Adonijah was the younger brother of Absalom and the son of Haggith; he was Solomon's older half brother. As David began to decline in health, Adonijah asserted himself as heir to the throne. Adonijah conferred with Joab and Abitharβ€”a high ranking officers in the army and a priestβ€”who both lent their support to him. David does not immediately rebuke Adonijah's actions despite the fact that he had already declared Solomon future king (1 Chronicles 28:5).

Thankfully, many of the Israelites remained loyal to David and Solomon. Zadok (the priest), Nathan (the prophet), and even Shimei, who had lead his own coup against David, all stood with David and the rightful heir, Solomon. Knowing as much, when Adonijah rallies his troops for an unofficial coronation and feast, he does not call for them, nor for his brother Solomon to join.

Nathan Has A Plan

The prophet Nathan approaches Bathsheba with a way to ensure Solomon gets his promised throne; this would ensure the safety of all their lives since competitors were often killed upon a ruler's ascent to the throne to stamp out division in the kingdom. If Adonijah took the throne, anyone who backed Solomon would have likely been put to death along with Solomon.

Per Nathan's plan, Bathsheba approached the king with news of Adonijah's reign, and reminded him of his promise to Solomon. Nathan chose that moment to enter with a confirmation of the events. They were sure that once David knew what was happening he would put an end to it. Nathan adds that Adoijah is feasting with the kings sons to celebrate his crowning, but did not invite those who knew the truth such as himself, Zadok, or Solomon. This signals to David the severity of the situation and he assures them that Solomon, not Adonijah, would be declared king.

Solomon Crowned

David acts quickly to have Solomon anointed. He assigns the proper personnel for a coronation, choses the location, and specifies that his personal mule be ridden by Solomon, a sign of Solomon's authority to take the throne.

When the trumpet sounds that Solomon has been crowned and all the city begins to rejoice; the commotion interrupts Adonijah's feast. Confused at what has occurred, they seek information from Jonathan, the son of Abiathar, as he enters the room. Jonathan informs them that Solomon has been made king and now sits on the throne. The realization that their coup has been cut short places them in the position Nathan, Bathsheba, and Solomon had previously been in.
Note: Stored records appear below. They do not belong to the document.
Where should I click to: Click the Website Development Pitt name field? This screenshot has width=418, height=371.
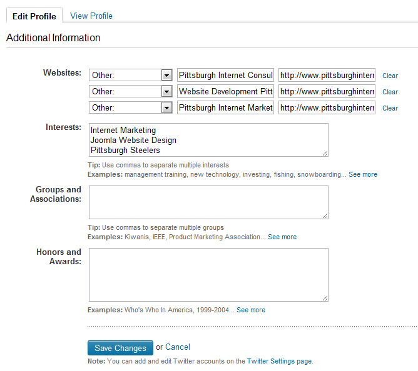(226, 91)
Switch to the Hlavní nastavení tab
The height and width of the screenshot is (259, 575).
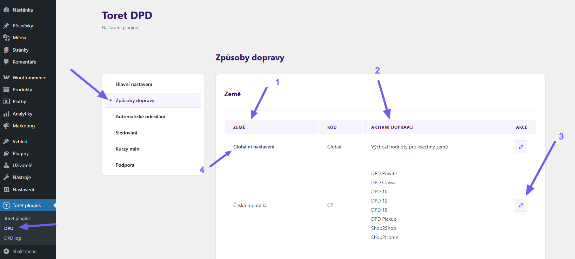coord(134,84)
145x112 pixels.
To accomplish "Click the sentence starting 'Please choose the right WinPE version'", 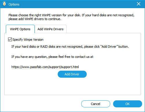I will tap(71, 15).
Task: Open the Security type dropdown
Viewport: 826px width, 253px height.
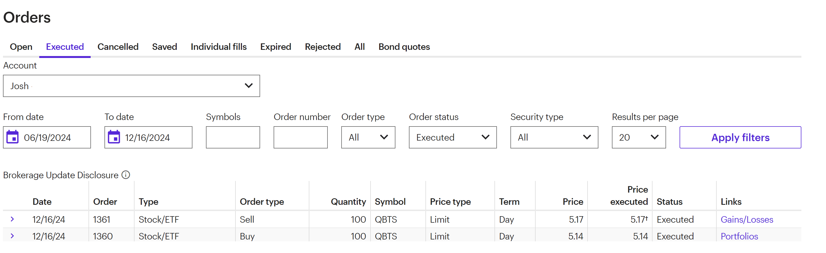Action: pos(554,137)
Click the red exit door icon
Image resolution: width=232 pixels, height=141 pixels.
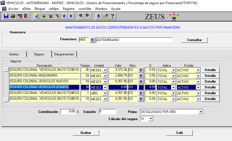[x=26, y=16]

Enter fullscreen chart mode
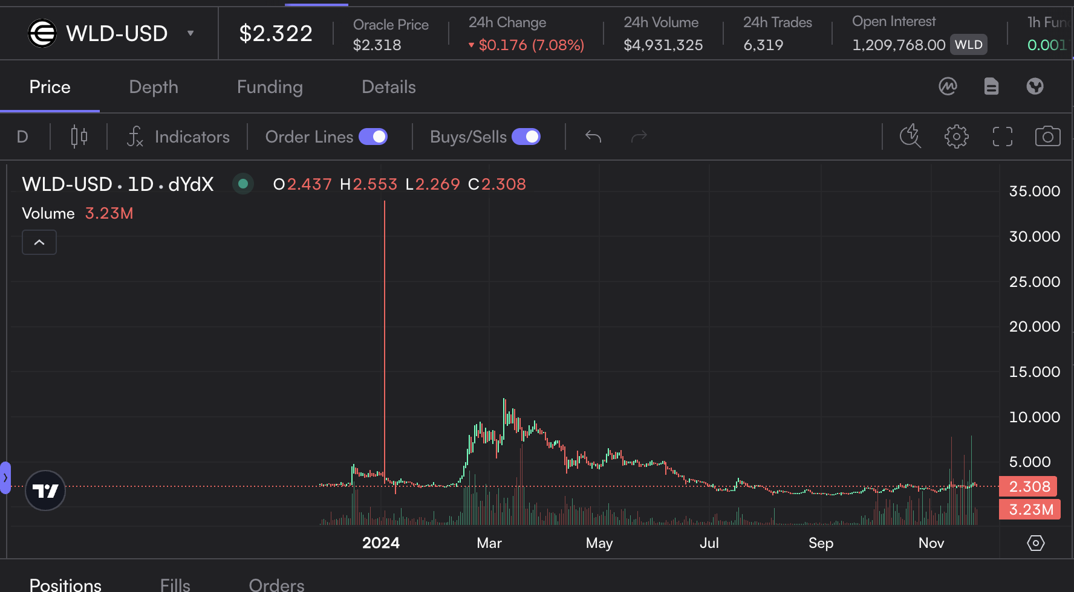[x=1002, y=137]
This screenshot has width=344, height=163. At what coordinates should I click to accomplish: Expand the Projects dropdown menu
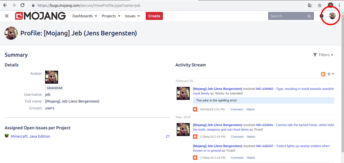coord(111,16)
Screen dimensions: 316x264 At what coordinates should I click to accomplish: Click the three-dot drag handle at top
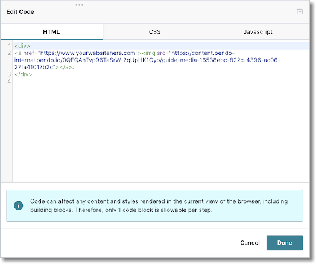point(79,5)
Were they now considered criminals? Would Solomon seek to kill them for their treason? Adonijah and his guests begin to fear what will come next, and rightfully so.

Adonijah Hides

As the ring leader of this coup, Adonijah was in the most danger of Solomon's wrath. He seeks to safeguard himself by taking refuge at an altar and when Solomon hears, he gives his word that if Adonijah proves to be worthy, no harm will come to him. Solomon makes it clear that if Adonijah dallies in shady business or starts to rebel, he reserves the right to have Adonijah killed. At theses tidings, Adonijah bows to the king and the coup seems to be officially over.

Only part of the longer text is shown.